Air Infiltration & Leakage (Part 2)
High Energy Bills? Understand and Improve Energy Performance: Air Changes per Hour
Air infiltration (air that comes in) and air leakage (air that goes out) negatively impact energy usage and costs in conditioned spaces – for homes and businesses alike. We’ve talked about what infiltration and leakage are and how to combat them at a basic level, but to really fix the problem for the long term requires measuring and improving your building’s Air Changes per Hour, or “ACH.”
Can Air Infiltration and Leakage be Measured?
The quantity of air which is exchanged between the indoor (conditioned) space and the outdoor (unconditioned) space can be determined by a blower door test. Professionals perform a blower door test by using a fan, usually located at the front door, to pressurize the building envelope. Controls which are connected to the fan are used to measure pressure difference between the indoor and outdoor conditions. The test results in a number for air exchanged between the indoor air to the outdoor air, referred to as air changes per hour (ACH).
What Does an ACH Number Mean?
ACH ranges between zero and ten. In general, ACH below two is correlated with air-tight construction and is the ideal state for maximum energy efficiency and heating, ventilation, and air conditioning (HVAC) unit effectiveness.

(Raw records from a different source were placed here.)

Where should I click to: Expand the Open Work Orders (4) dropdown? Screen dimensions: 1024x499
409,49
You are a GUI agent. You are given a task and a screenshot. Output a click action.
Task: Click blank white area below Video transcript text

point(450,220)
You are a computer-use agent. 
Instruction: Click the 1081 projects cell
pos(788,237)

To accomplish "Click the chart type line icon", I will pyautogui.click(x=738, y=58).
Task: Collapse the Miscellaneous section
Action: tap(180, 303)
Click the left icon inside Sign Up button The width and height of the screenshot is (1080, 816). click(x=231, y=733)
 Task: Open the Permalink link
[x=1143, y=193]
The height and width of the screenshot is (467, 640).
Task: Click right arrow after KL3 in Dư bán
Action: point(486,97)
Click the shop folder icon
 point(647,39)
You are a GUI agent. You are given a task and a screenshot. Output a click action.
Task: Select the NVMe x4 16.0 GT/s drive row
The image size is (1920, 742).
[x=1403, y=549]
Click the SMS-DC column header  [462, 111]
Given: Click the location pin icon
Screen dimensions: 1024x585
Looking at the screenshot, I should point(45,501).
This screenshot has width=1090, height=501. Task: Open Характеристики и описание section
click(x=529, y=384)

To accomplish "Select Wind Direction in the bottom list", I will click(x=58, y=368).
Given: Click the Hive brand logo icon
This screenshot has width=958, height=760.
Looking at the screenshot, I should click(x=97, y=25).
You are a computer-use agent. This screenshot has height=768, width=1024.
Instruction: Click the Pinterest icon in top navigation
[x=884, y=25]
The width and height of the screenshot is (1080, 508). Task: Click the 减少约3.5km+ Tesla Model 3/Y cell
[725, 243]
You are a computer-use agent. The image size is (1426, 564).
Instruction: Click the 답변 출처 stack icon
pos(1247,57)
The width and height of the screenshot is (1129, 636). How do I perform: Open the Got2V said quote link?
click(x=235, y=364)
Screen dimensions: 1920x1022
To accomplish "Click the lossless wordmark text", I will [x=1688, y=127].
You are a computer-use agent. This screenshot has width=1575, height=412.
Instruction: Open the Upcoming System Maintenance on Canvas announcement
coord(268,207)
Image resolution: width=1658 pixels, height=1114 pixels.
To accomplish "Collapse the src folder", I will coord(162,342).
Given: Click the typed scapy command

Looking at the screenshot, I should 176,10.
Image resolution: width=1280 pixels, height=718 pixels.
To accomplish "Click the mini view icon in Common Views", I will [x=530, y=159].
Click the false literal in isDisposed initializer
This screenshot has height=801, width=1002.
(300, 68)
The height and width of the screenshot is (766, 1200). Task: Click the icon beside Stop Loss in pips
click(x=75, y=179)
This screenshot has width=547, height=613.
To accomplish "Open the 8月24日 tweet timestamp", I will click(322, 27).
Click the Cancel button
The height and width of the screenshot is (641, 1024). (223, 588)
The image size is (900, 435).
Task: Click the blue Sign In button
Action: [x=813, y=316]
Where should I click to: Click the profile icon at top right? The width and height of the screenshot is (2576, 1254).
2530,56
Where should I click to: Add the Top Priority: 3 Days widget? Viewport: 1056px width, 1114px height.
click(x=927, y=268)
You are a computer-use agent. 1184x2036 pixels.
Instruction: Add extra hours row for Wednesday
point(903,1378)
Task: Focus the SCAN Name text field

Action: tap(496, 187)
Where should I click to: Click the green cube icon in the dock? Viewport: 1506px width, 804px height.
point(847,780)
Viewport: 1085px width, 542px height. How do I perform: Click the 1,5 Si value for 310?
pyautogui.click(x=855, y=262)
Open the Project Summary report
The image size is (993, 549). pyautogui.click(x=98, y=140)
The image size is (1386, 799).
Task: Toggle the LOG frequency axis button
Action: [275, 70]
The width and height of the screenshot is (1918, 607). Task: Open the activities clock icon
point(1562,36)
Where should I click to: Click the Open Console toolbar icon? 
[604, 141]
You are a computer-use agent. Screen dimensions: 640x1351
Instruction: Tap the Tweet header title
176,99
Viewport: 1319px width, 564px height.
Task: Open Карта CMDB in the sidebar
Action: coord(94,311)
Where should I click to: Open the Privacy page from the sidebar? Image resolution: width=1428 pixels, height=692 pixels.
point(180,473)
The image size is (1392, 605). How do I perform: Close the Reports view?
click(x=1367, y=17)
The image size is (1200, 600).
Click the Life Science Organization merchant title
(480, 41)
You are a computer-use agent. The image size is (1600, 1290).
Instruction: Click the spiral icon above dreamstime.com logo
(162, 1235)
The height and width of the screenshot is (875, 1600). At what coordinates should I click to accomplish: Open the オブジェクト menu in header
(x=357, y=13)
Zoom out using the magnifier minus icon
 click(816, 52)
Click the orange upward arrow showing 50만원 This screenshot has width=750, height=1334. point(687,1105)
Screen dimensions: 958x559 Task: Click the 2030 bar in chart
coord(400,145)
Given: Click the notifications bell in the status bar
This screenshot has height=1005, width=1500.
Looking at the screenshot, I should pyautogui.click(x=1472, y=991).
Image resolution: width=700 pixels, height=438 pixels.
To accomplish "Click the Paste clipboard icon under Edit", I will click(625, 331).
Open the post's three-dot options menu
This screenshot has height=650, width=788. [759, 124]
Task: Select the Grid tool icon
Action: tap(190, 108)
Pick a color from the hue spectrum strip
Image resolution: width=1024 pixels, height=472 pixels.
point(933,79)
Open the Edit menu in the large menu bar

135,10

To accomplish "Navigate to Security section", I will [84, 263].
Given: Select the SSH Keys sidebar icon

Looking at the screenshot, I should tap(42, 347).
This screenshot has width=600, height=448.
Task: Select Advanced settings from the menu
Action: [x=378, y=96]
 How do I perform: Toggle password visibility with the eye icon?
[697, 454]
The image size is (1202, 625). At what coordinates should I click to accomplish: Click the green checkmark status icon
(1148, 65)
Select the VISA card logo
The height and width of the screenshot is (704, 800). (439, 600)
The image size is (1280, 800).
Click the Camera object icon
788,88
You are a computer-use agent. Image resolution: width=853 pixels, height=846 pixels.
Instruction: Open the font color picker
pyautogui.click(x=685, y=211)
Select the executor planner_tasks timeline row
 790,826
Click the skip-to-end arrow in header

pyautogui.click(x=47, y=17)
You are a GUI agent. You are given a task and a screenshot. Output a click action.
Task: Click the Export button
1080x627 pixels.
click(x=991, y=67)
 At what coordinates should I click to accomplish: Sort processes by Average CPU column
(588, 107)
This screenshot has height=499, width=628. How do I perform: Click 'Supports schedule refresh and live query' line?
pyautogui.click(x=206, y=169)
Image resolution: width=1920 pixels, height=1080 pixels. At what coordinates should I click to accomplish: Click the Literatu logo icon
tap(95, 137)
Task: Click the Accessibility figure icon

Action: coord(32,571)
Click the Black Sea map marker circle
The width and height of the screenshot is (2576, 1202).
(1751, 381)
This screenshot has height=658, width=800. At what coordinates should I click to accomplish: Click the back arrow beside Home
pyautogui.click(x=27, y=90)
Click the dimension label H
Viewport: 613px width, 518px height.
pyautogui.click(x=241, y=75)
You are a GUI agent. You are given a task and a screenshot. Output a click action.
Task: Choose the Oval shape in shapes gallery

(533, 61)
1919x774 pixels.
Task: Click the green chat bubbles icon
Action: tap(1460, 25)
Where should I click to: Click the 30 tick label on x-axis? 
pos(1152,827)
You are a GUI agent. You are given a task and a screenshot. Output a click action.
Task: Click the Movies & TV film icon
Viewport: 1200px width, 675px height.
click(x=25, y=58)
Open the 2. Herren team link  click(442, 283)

Common residential construction ranges between 2 ACH and 4 ACH; ACH values greater than 5 ACH should be evaluated.
EXAMPLE: For the sake of differentiating the cost between what would be considered “air-tight” construction and “leaky” construction, some assumptions are made:
- One-week time period
- Winter with outdoor temperatures averaging 20 degrees Fahrenheit
- “Leaky” and “air-tight” constructions are heated with all electric heating
- Target indoor temperature (setpoint) is no less than 60 degrees
- Each construction contains 1200 square feet of conditioned space
- Average electric utility charge is $0.09 per kilowatt-hour (KWH)
- “Leaky” construction results in $160.73 additional heating costs from air infiltration/leakage
- “Tight” construction results in $45.46 additional heating costs from air infiltration/leakage
How Can ACH Numbers be Improved to Reduce Energy Waste/Costs?
Here are some steps home or business owners may take to accomplish better energy effectiveness and realize a cost savings by improving ACH:
- Foam sealant can be purchased at most hardware stores and is sold in pressurized cans. Applying the sealant, as directed, to areas where air can be felt entering or exiting the building will reduce air infiltration and leakage. One example where applying foam sealant can have a positive effect is relating to conductors and bore holes within a crawlspace. A home or business owner can seal the annular space around the conductor to prevent air movement within the bore hole. Piping penetrations of a building envelope should be sealed in a similar manner.
- Examine and replace exterior door seals and thresholds which have deteriorated. Ensure the new seals provide an air-tight seal when the door is shut, and that no air movement is felt around the door jamb.
- Ensure windows are locked, and the seals prevent air movement around exterior windows. If air movement is felt with a window seal, consult the window manufacturer regarding the proper procedure to replace a seal.
- If floor registers are used, verify no air movement exists between the supply air ductwork and the floor opening. If air movement is felt, sealing gaps around the supply air ductwork floor connection is recommended from the crawlspace/basement.
- Examine bathroom exhaust fans. If air movement is felt at the center of the decorative grille, air may be leaking past the backdraft damper and the damper should be examined/replaced. If air movement is felt around the edge of the decorative grille, the grille may need to be removed to seal gaps/spaces around the exhaust fan housing.
Local utility providers or government institutions may provide assistance to home or business owners, such as tax rebates or other incentives, when steps are taken to reduce energy waste, such as those discussed in this article.
What is the Real Importance of ACH?
ACH is really an indicator of a home or building’s overall energy performance, related to its HVAC:
- If ACH is low, costs and energy consumption are lower.
- If ACH is high, costs and energy consumption are higher. Furthermore, machine/equipment lifespans are dramatically reduced.
In short, whether your home or business has noticed increased energy costs, poorly functioning HVAC units, or a home/business owner simply wants to improve energy efficiency and system effectiveness, there are steps you can take to improve ACH. Primarily, home and business owners can reduce energy costs related to air infiltration and leakage by sealing gaps and cracks where these problems occur. However, it’s also important to recognize where at-home-fixes end and professional-expertise begins. Remember to contact manufacturers and experts when it comes to working safely with equipment and products. Getting the job done right (and, again, getting the job done safely) is the best way to ensure long equipment life, improved energy costs, and more sustainable energy consumption.